#### [Excerpted passage]
_ _ _ _ _ _ _
And no, folks, out of respect for that repertoire, and some degree of thoughtfulness of those who are in no way done with those pieces, I am not going to name one piece or composer


----------



## Dustin (Mar 30, 2012)

ArtMusic said:


> I have not grown tired of Bach's famous six Brandenburg Concertos. Today these great concertos are the pinnacle concerti writing from the Baroque.
> 
> Likewise with Handel's twelve concertos, opus six.


The Brandenburg Concertos also came to my mind and I've only realized recently how brilliant Handel's Op. 6 is.

But for another couple, I'll say Mozart's Clarinet Concerto and Beethoven's 6th Symphony.


----------



## Ukko (Jun 4, 2010)

I have the advantage of a poor melody-memory, or at least it is poor enough that I can't hum many of them. To use a 'super-warhorse for example, as long as I can avoid hearing Beethoven's 5th for at least 3 years, the next time I listen to it I don't know what's coming next until it gets there.
_ _ _ _ _ _ _
#### [Listed records]

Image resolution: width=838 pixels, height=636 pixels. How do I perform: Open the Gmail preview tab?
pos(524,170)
_ _ _ _ _ _ _
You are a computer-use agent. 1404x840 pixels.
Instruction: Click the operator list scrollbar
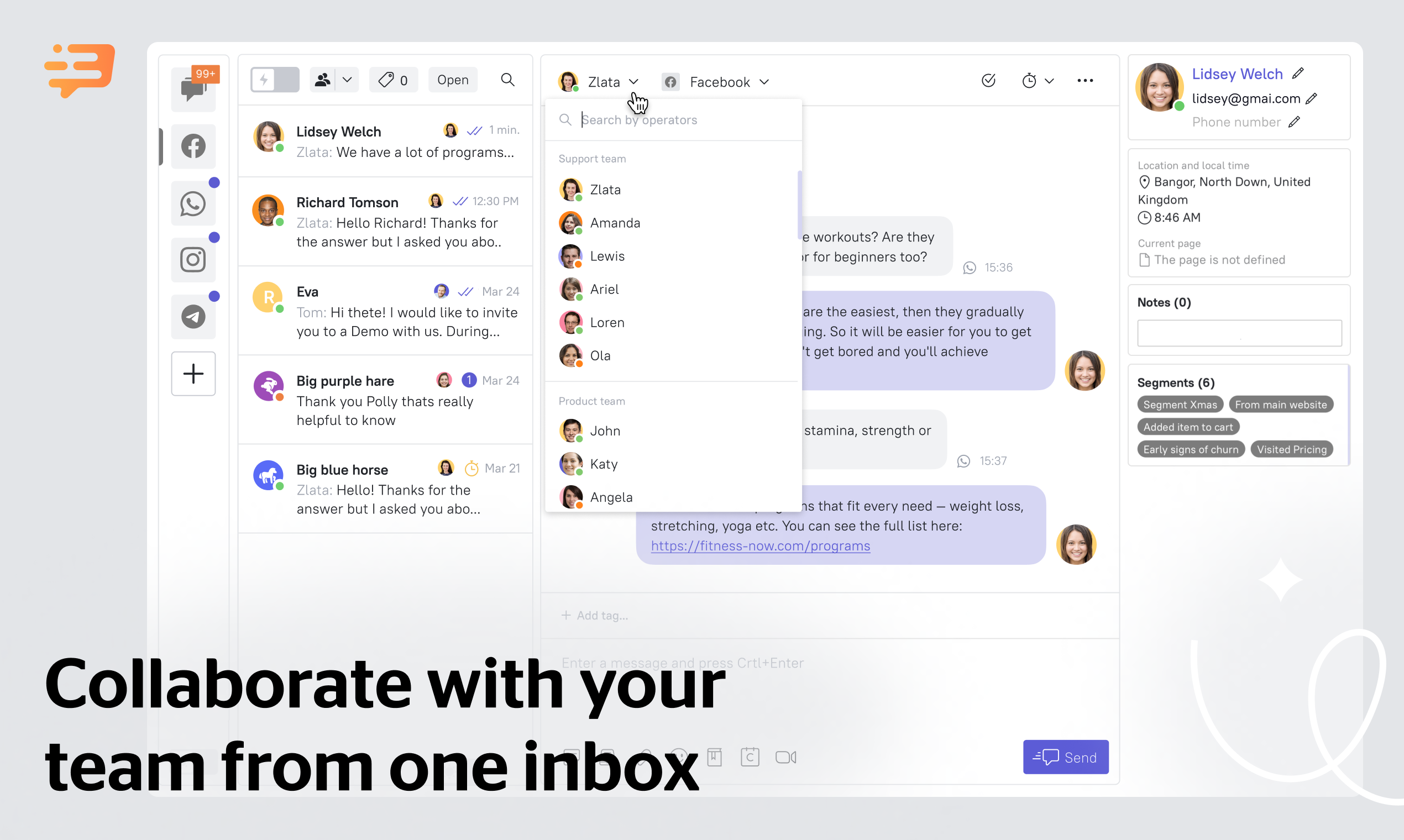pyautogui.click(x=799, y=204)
_ _ _ _ _ _ _
#### [Jobs]
- 1) Do these statements agree with the forum thread on classical music? (a) Dustin realized only recently how brilliant Handel's Op. 6 is. (b) Ukko can hum most melodies from memory. (c) Dustin names Beethoven's 5th Symphony as another choice. Answer yes or no for each, quoting the words from the thread that decide it.
- 2) Can you retype the part of the forum thread on classical music starting at "The Brandenburg Concertos" and ending at "it gets there."?

#### [Worked solutions]
- 1)
(a) Yes: "I've only realized recently how brilliant Handel's Op. 6 is."
(b) No: "I can't hum many of them."
(c) No: "I'll say Mozart's Clarinet Concerto and Beethoven's 6th Symphony."

- 2)
The Brandenburg Concertos also came to my mind and I've only realized recently how brilliant Handel's Op. 6 is.

But for another couple, I'll say Mozart's Clarinet Concerto and Beethoven's 6th Symphony.


----------



## Ukko (Jun 4, 2010)

I have the advantage of a poor melody-memory, or at least it is poor enough that I can't hum many of them. To use a 'super-warhorse for example, as long as I can avoid hearing Beethoven's 5th for at least 3 years, the next time I listen to it I don't know what's coming next until it gets there.